[Opening SOURCE DATA section]
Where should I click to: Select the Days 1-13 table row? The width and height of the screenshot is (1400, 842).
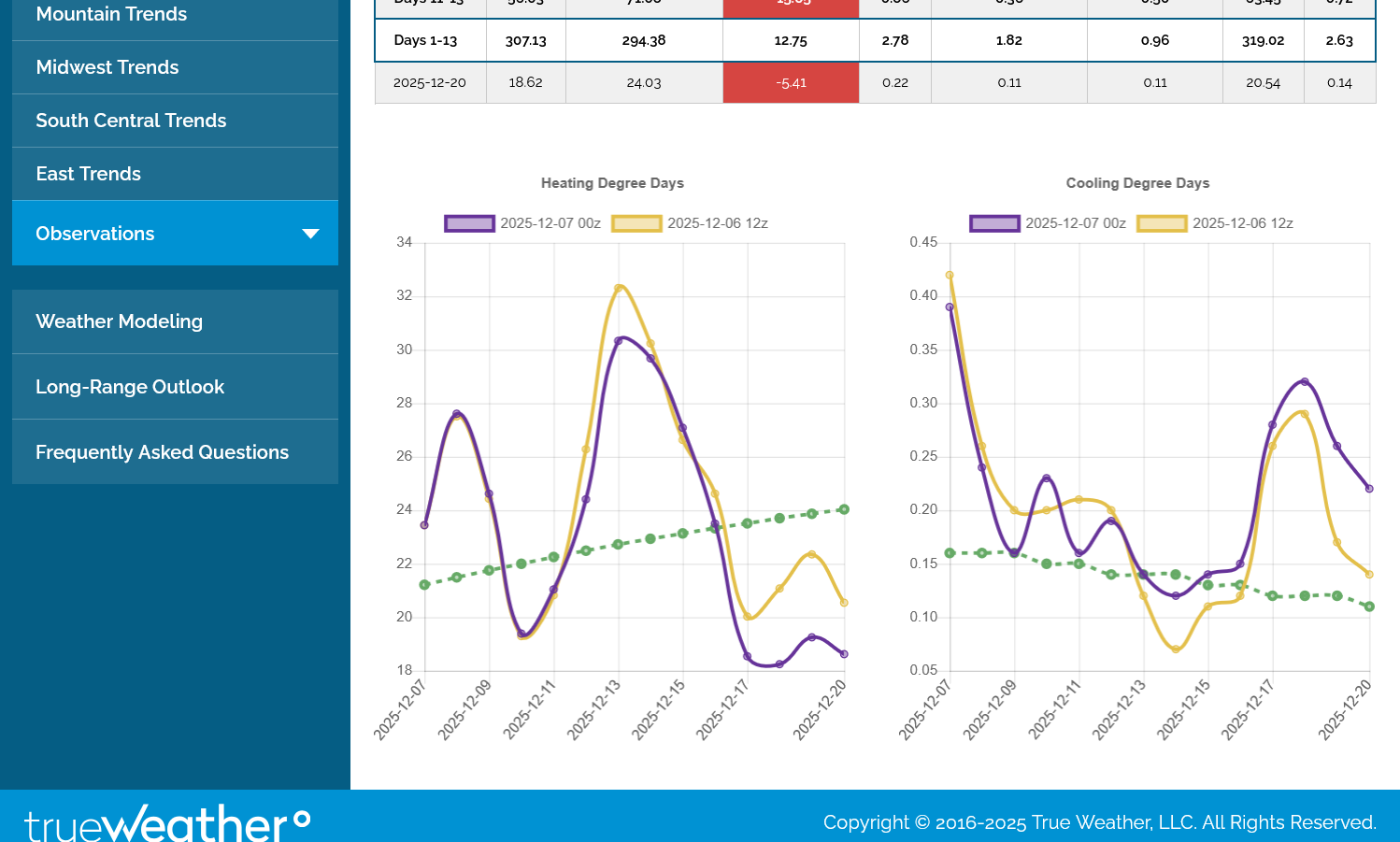tap(425, 40)
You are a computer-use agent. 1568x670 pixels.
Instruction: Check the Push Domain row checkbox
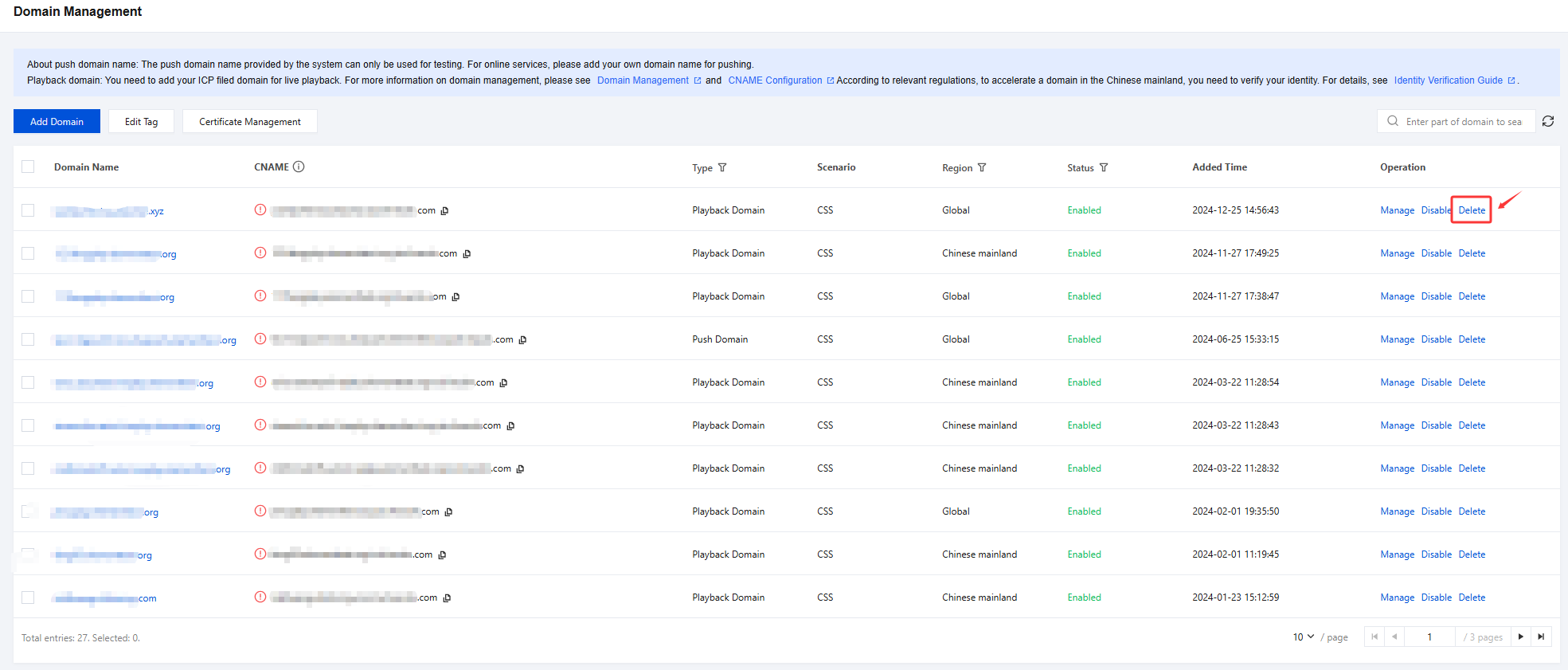[28, 339]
[Closing SOURCE DATA section]
#### [DESCRIPTION OF THE TASK]
Leaving out the pictures, print every record exactly as written.

#### [SOLUTION TO THE PROBLEM]
Where should I click to: Select the Days 1-13 table row? The width and height of the screenshot is (1400, 842).
tap(425, 40)
You are a computer-use agent. 1568x670 pixels.
Instruction: Check the Push Domain row checkbox
[28, 339]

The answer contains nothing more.